(Saved entries)
○ ○ ○ ○

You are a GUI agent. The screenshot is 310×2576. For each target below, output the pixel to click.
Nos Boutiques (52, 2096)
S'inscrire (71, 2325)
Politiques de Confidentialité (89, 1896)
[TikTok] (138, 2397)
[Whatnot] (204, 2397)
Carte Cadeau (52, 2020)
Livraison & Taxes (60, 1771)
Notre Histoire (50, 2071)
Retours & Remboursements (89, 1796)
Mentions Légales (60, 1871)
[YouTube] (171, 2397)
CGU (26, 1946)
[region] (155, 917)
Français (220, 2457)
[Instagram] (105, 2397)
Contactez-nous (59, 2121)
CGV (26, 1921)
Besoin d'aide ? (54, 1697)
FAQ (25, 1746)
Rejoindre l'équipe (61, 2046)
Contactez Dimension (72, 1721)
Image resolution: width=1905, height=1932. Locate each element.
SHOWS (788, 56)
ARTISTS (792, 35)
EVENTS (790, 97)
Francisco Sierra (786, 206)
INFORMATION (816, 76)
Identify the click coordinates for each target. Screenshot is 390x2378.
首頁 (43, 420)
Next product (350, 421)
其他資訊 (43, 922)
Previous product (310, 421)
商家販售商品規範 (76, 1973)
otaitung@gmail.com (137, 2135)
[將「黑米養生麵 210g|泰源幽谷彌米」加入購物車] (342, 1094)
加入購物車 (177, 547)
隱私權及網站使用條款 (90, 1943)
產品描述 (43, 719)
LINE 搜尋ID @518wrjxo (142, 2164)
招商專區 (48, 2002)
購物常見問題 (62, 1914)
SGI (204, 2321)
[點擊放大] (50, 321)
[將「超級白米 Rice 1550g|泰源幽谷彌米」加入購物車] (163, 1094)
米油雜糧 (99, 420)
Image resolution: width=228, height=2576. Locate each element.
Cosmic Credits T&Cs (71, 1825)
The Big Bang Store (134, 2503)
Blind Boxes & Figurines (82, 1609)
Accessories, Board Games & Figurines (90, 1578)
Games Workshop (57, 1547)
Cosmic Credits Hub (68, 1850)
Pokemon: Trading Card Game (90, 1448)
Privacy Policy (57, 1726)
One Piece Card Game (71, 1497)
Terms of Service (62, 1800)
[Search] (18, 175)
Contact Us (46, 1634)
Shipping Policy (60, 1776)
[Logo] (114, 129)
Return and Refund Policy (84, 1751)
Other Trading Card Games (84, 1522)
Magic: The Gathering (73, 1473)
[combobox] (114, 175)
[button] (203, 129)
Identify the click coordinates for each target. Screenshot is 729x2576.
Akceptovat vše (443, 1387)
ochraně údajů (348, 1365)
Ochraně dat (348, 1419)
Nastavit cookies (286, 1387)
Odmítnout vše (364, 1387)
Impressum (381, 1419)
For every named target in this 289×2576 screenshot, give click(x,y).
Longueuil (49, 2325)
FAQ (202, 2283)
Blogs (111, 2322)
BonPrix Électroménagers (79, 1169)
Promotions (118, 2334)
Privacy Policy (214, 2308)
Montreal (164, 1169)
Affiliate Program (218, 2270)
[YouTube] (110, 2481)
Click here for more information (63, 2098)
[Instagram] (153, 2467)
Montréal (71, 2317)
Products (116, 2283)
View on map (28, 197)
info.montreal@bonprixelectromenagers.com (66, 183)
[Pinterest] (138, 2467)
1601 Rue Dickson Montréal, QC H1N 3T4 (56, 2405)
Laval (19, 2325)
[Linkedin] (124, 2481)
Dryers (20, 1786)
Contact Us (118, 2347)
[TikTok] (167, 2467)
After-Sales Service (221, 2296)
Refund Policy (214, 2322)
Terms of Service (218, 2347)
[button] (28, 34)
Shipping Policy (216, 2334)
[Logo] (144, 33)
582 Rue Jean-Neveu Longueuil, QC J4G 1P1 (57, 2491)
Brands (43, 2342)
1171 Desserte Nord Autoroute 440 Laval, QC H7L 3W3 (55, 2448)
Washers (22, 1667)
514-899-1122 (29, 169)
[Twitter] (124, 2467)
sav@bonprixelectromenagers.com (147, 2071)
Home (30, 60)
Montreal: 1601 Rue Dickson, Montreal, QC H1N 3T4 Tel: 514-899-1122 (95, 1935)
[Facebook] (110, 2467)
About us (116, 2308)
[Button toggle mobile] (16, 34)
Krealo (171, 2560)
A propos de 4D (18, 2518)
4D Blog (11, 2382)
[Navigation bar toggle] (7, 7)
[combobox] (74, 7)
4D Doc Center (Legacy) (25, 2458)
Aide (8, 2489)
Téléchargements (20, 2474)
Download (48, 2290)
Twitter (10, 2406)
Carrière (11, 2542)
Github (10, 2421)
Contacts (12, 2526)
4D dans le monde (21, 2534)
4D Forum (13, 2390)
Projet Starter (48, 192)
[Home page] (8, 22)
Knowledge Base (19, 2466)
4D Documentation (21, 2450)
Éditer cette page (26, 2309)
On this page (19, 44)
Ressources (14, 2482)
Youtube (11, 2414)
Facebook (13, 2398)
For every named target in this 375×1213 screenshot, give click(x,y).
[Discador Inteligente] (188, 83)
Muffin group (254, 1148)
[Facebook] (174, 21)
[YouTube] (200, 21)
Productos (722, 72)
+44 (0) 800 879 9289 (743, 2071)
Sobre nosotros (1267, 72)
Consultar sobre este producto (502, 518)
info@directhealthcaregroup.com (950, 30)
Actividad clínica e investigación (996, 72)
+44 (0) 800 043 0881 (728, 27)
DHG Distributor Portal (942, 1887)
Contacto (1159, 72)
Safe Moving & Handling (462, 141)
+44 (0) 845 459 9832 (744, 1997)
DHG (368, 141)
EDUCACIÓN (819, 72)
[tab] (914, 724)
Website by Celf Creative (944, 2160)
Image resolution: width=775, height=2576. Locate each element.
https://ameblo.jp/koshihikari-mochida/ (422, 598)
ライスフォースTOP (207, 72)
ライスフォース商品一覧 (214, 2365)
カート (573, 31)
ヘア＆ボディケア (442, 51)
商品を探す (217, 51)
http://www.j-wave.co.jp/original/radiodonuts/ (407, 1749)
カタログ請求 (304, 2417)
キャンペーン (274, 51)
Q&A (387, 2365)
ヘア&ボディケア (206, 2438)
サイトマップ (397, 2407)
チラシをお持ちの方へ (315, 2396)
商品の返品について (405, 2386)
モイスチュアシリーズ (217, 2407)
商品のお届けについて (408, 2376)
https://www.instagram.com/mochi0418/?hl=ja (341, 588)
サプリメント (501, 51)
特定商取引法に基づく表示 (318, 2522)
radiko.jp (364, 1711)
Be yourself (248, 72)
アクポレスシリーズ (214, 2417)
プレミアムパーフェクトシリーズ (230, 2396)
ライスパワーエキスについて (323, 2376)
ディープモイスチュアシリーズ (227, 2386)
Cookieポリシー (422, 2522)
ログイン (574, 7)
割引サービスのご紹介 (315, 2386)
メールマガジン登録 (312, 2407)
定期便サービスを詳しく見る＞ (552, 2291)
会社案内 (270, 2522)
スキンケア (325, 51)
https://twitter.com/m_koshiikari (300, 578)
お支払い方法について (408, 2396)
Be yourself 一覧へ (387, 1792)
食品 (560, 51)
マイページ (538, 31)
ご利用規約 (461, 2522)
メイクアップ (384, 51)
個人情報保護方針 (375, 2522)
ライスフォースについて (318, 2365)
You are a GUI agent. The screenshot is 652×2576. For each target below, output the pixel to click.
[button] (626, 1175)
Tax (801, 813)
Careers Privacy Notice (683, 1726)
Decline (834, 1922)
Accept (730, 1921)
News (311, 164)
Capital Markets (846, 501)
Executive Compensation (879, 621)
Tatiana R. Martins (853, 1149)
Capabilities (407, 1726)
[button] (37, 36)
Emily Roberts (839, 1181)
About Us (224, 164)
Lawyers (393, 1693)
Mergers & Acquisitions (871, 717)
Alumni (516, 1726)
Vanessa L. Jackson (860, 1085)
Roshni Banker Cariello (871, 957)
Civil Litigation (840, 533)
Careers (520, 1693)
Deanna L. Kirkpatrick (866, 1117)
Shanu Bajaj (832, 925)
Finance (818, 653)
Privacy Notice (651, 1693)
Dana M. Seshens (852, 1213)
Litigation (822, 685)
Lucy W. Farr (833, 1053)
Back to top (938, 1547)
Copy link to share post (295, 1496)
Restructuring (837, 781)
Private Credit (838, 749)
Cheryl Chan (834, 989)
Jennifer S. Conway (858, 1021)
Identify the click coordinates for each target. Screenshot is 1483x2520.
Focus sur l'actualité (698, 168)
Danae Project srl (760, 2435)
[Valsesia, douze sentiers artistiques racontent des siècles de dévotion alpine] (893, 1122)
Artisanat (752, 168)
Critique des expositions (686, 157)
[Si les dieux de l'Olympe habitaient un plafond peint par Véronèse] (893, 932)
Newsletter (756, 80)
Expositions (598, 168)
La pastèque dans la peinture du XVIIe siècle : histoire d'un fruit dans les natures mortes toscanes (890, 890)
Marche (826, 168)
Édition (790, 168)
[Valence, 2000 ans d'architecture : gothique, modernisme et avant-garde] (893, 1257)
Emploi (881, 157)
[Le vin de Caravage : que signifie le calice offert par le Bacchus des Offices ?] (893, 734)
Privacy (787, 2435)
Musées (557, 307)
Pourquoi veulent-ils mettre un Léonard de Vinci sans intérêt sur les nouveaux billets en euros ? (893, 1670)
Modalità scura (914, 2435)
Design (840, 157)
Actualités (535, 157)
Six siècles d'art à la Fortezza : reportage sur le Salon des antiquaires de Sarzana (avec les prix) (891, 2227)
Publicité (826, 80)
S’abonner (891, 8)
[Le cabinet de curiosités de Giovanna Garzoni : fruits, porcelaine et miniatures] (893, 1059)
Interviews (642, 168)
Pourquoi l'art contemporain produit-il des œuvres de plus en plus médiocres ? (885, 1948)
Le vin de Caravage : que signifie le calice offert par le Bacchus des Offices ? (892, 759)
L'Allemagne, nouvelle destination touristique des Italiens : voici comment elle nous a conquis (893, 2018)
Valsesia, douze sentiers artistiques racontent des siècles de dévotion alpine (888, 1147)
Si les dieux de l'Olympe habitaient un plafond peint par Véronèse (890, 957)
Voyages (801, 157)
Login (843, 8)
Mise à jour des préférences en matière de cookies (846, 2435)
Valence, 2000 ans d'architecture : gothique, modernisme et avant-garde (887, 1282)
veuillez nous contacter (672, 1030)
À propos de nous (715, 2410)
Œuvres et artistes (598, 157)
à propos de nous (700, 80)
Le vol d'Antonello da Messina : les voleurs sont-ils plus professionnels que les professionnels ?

○ ○ ○ ○

For every line above that includes the word "Valsesia", return the line.

[Valsesia, douze sentiers artistiques racontent des siècles de dévotion alpine] (893, 1122)
Valsesia, douze sentiers artistiques racontent des siècles de dévotion alpine (888, 1147)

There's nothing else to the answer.